Look at how long it's taking for the US to switch to metric.
If true, that's a sad statement on humanity.
Anonymous
I leave you with this parting gift:
It'd probably also be financially catastrophic, and you'd still have people using local time for a long time hence.
Anonymous
18:32
You don't have to do the whole world at once, really. Individual countries/states could just choose to use GMT for everything (just like they choose whether to DST). Eventually, I'd hope that common sense wins (but not holding my breath).
I'm not sure how it would actually be financially catastrophic though.
Plus, many (most? all?) companies are quite dependent on legacy software, and they were built in a time with time zones.
@El'endiaStarman Why would we switch to something less superior than imperial? HA
@Geobits Well, maybe not so much since computers do a lot of the stock trading these days, but I was thinking that you might have problems with people being confused about when stuff was happening, leading to missed meetings or opportunities etc.
@Poke I know right?! Screw those metric overlords!
@El'endiaStarman You get that now, though.
18:36
But it's far less confusing except for that changeover period.

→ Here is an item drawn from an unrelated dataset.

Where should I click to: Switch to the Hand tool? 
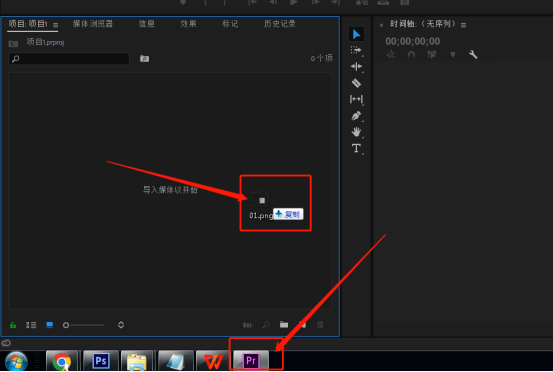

The effects of the change-over period wouldn't be limited to a short time after, though.
The confusing part of DST is that we teach children only that we're changing the time on the clocks; not that we're switching timezones for half a year
@El'endiaStarman For people that cling to the old system, sure.
@Geobits *points at imperial vs metric again*
Really, the problem here is the Earth's rotation.
If the Earth were tidally locked, we wouldn't need time zones at all!
If Earth were tidally locked, life would be impossible
18:40
My point still stands.
Right, but I don't know too many people nowadays that get confused about metric vs imperial. It's just one or the other. Plus our government doesn't help with that, since many things are mandatorily labeled with imperial. Dropping it would be really easy if labeling reqs changed.
Teach kids metric only in school, and in ten/twenty years the whole thing would be over.
That's already happening in science classes (at least, in my experience).
Also, Pokemon Go measures distance walked in kilometers, which I think is pretty cool.
@El'endiaStarman Can you give me the model number and Android version of your S7?
@mınxomaτ o.O
18:53
Up to your data mining shenanigans again?
Oh, and IMEI and bank account number too :P
@Geobits Oh yeah, I don't mind giving those out.
I just want to know why something works on your phone, but not on mine.
@mınxomaτ SM-G930V and 6.0.1
Well that explains it.
Thanks.
Damnit Samsung.
18:57
.....elaborate, please?
Samsung puts vastly different hardware into models from different regions. I have the SM-G930F, whose GPU lacks some features.